I met Justin Doughman before, he has the blue 350z iirc. He wanted to checkout my carputer when I had it. Nice guy. I thought that Tweeter shutdown(the one next to SamMoon)?


----------



## EliteAV (Jun 25, 2007)

Megalomaniac said:


> I met Justin Doughman before, he has the blue 350z iirc. He wanted to checkout my carputer when I had it. Nice guy. I thought that Tweeter shutdown(the one next to SamMoon)?


Tweeter was shut down. I now have my own business Doing Home Theater and Car Audio Installation


----------



## CodeMan (Oct 31, 2007)

Speaking of DFW, I'm looking for someone local to build a box like this...

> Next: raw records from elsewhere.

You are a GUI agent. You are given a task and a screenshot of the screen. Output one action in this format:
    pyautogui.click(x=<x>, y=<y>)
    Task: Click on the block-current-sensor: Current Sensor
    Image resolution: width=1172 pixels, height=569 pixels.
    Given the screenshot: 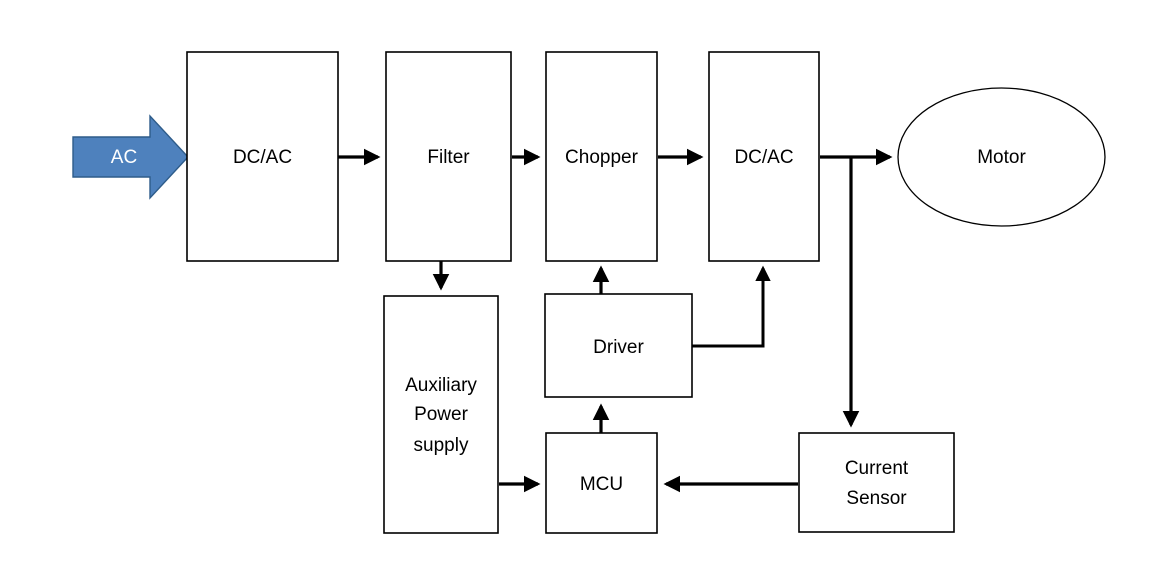 What is the action you would take?
    pyautogui.click(x=876, y=482)
    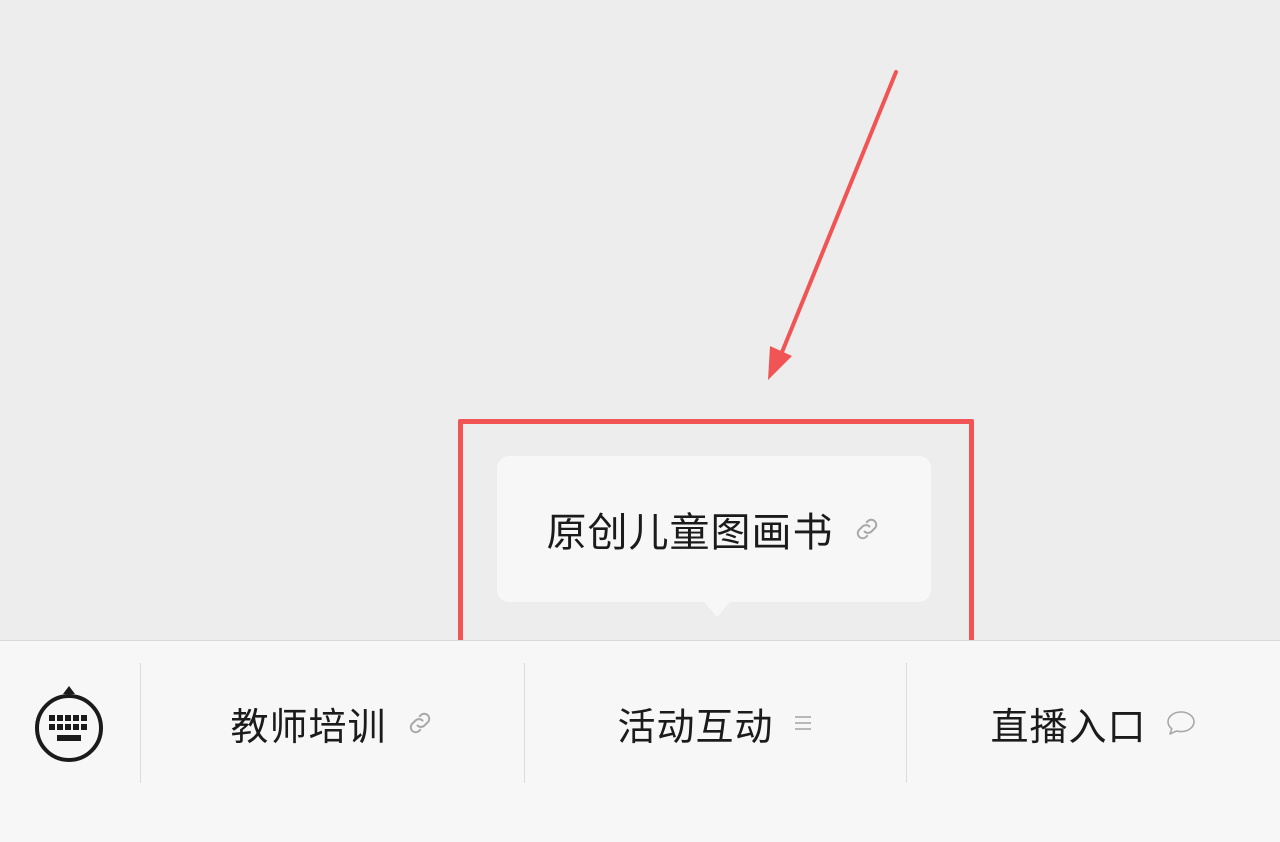 The height and width of the screenshot is (842, 1280). I want to click on chat-bubble-icon, so click(1181, 723).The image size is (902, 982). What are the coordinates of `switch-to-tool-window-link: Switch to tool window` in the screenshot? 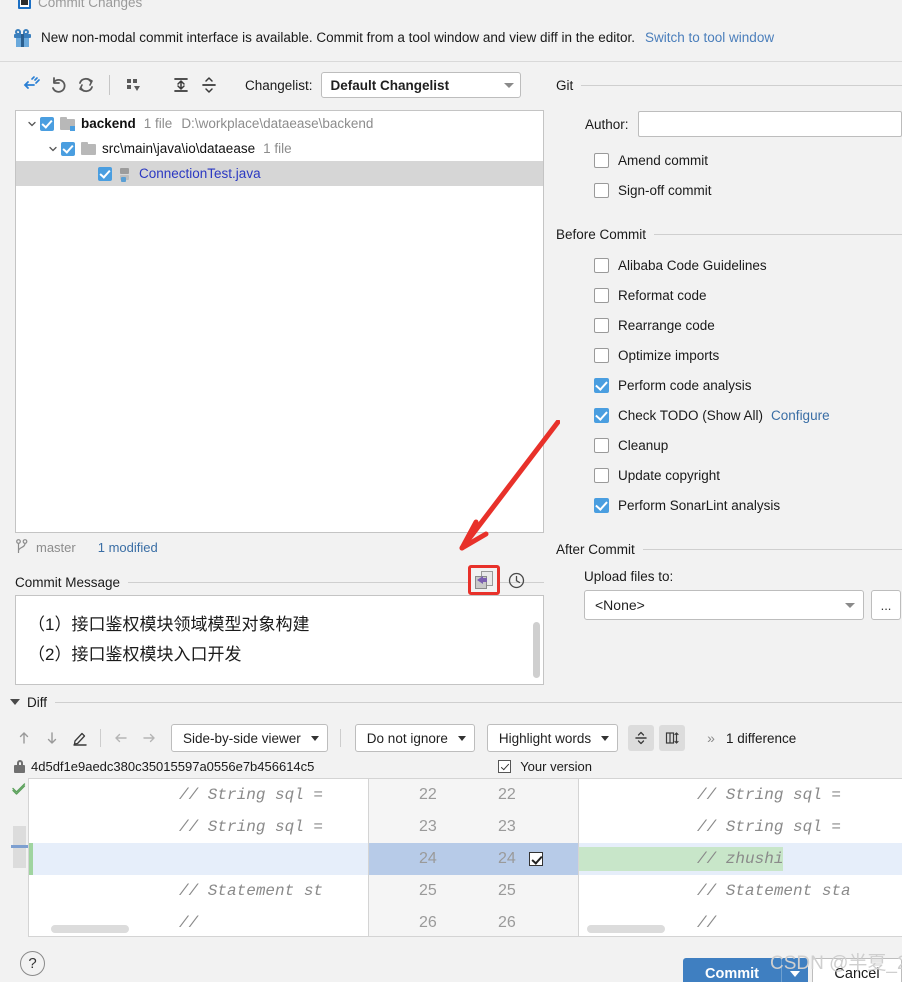 It's located at (710, 38).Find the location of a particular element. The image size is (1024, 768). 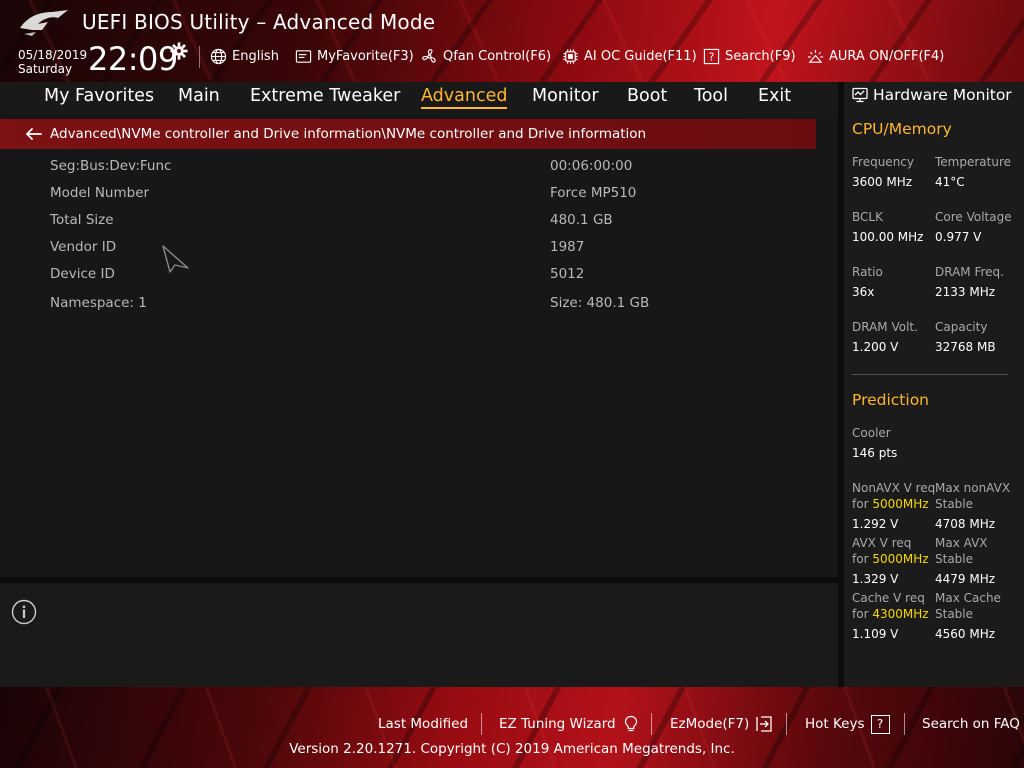

ez-tuning-wizard-label: EZ Tuning Wizard is located at coordinates (558, 724).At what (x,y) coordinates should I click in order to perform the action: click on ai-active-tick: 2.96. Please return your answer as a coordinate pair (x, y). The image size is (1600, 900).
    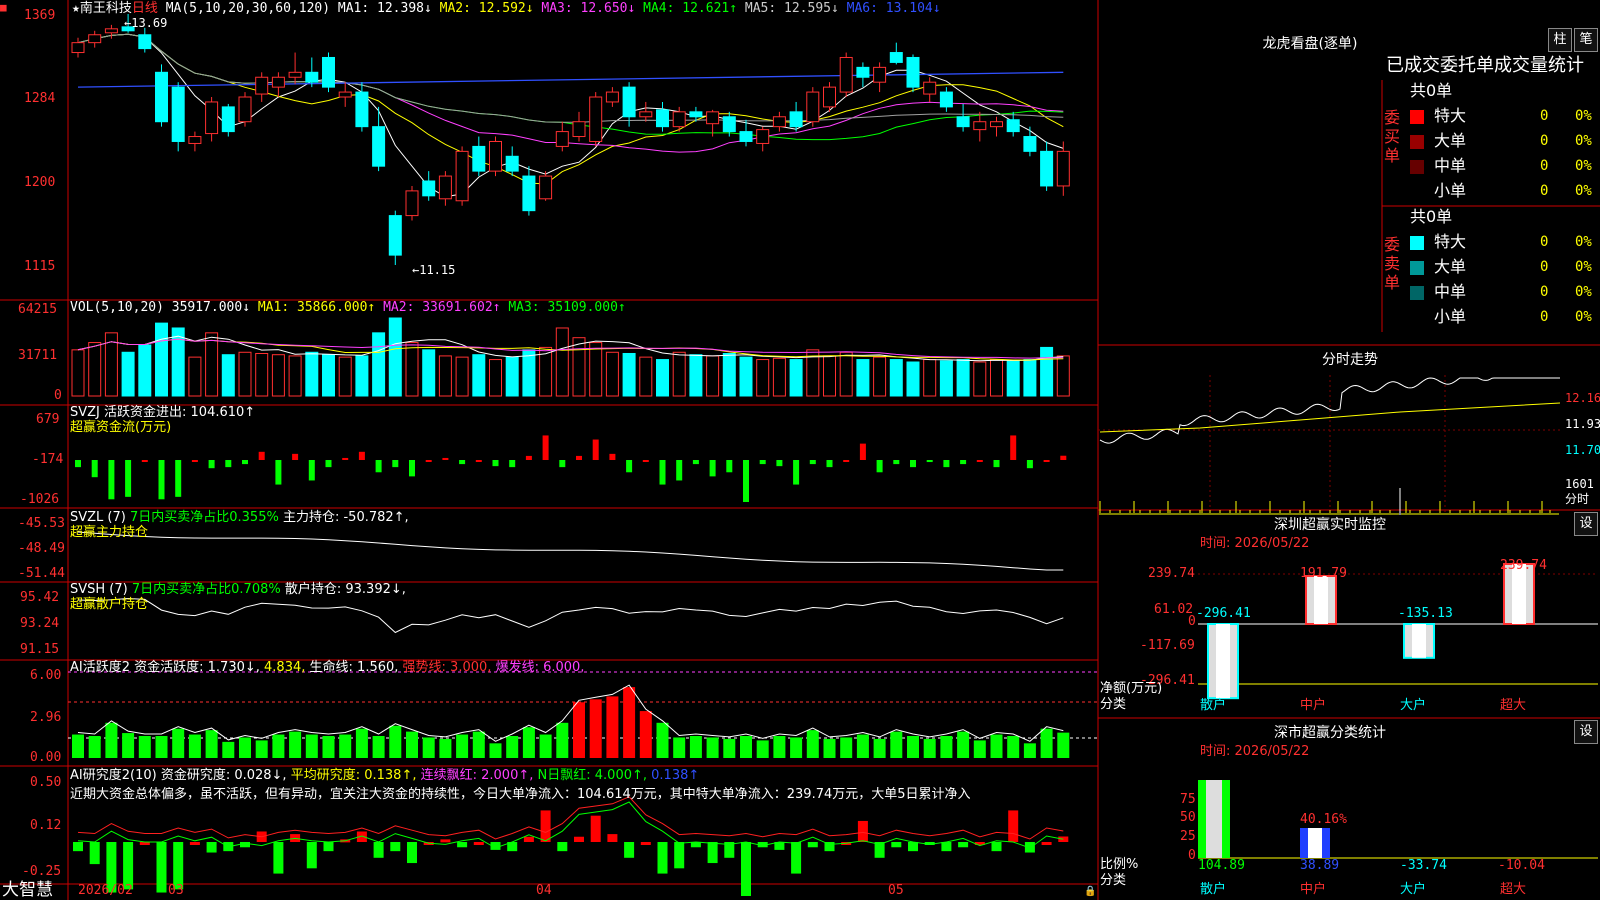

http://www.diymobileaudio.com/forum/showthread.php?t=26782

...to house 1 15" Type-R in a 2004 Civic Coupe. Any advice?


----------



## Porchpup (Jan 26, 2008)

EliteAV said:


> I now have my own business Doing Home Theater and Car Audio Installation


Well Howdy Neighbor and Welcome. I live just up the road in Celina. 
I would love to come by, visit and let you guys evaluate and do some tweeting to the system in my Colorado.
Could you let me know your hours, rates or just best way to arrange a meet with you guys. TIA Jim.


----------



## chadillac3 (Feb 3, 2006)

Just had a little more work done on the car this past weekend. Thanks again Steve!!

And, yes, I will get pics soon and post a thread in the Install area.


----------